▶ [STATED EXERCISE] Pull out each line below that contains the string "Program". Case must match.

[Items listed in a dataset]
______________________________

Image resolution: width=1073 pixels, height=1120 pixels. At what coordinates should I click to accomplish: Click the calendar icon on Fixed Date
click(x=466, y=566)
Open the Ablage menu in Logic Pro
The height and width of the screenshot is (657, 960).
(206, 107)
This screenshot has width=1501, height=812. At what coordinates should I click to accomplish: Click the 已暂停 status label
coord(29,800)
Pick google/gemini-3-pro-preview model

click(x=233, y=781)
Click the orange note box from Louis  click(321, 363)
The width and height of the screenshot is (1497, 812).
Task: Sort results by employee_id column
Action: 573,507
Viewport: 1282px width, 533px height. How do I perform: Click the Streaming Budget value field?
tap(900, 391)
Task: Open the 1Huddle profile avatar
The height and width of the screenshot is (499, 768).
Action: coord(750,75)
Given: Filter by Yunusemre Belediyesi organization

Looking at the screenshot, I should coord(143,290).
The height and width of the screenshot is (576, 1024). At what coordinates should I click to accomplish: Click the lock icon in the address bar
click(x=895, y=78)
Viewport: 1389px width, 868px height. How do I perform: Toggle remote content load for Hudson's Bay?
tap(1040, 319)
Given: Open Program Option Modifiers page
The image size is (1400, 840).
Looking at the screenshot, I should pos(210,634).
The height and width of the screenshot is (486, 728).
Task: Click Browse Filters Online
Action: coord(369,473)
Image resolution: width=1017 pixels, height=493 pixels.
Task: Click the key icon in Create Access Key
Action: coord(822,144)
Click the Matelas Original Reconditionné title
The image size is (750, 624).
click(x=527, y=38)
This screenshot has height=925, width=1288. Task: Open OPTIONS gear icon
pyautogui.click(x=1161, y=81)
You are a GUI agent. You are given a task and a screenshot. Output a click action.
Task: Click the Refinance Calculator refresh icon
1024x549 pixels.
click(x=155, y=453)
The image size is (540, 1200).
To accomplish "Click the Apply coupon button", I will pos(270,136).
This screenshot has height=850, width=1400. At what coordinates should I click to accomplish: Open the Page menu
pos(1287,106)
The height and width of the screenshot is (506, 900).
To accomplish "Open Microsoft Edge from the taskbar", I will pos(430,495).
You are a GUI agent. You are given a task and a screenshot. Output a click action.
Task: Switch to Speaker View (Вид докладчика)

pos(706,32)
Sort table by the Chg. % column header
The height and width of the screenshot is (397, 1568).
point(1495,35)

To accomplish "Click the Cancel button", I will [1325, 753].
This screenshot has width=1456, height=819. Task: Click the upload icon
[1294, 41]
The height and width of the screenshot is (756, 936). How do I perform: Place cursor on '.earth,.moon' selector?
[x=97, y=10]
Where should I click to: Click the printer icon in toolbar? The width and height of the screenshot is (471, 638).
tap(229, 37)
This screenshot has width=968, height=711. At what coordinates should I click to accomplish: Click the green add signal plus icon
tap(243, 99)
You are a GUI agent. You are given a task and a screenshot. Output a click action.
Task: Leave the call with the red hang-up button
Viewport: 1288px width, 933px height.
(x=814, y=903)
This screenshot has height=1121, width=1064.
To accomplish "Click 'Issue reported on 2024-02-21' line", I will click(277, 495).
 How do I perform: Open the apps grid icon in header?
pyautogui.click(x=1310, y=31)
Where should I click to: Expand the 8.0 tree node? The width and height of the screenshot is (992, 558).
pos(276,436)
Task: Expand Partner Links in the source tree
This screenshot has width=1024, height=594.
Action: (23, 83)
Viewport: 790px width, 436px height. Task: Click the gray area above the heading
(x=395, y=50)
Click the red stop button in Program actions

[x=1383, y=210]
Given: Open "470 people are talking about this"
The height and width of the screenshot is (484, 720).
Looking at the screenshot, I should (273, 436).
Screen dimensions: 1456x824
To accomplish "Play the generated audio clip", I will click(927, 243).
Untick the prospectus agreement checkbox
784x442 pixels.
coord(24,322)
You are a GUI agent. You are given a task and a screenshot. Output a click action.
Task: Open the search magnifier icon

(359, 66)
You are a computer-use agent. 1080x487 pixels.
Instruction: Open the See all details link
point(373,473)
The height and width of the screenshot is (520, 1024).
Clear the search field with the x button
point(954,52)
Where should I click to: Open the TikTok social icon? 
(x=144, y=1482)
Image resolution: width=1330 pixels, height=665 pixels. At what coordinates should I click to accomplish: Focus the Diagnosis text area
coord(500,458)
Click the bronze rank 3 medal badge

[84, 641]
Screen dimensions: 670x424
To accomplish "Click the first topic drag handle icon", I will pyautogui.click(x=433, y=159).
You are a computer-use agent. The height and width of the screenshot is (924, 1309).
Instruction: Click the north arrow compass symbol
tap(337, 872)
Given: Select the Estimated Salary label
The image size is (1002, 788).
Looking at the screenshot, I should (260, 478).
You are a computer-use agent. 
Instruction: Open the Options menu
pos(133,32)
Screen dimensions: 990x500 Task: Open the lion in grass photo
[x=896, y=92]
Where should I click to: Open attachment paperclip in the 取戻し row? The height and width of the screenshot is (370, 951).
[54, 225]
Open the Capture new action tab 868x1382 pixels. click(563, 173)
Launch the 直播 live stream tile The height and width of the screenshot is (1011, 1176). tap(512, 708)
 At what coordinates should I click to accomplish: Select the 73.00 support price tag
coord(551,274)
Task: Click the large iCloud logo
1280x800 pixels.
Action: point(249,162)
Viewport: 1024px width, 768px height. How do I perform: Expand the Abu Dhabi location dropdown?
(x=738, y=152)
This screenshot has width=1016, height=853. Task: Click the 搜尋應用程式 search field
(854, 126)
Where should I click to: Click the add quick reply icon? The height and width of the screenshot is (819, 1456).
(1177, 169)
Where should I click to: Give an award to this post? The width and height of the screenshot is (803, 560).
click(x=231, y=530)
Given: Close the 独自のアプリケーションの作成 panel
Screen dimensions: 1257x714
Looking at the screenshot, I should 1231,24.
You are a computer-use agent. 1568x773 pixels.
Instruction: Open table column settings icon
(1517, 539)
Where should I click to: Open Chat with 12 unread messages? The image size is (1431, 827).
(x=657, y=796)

______________________________

▶ [THE COMPLETED TASK]
Given: Open Program Option Modifiers page
Click the red stop button in Program actions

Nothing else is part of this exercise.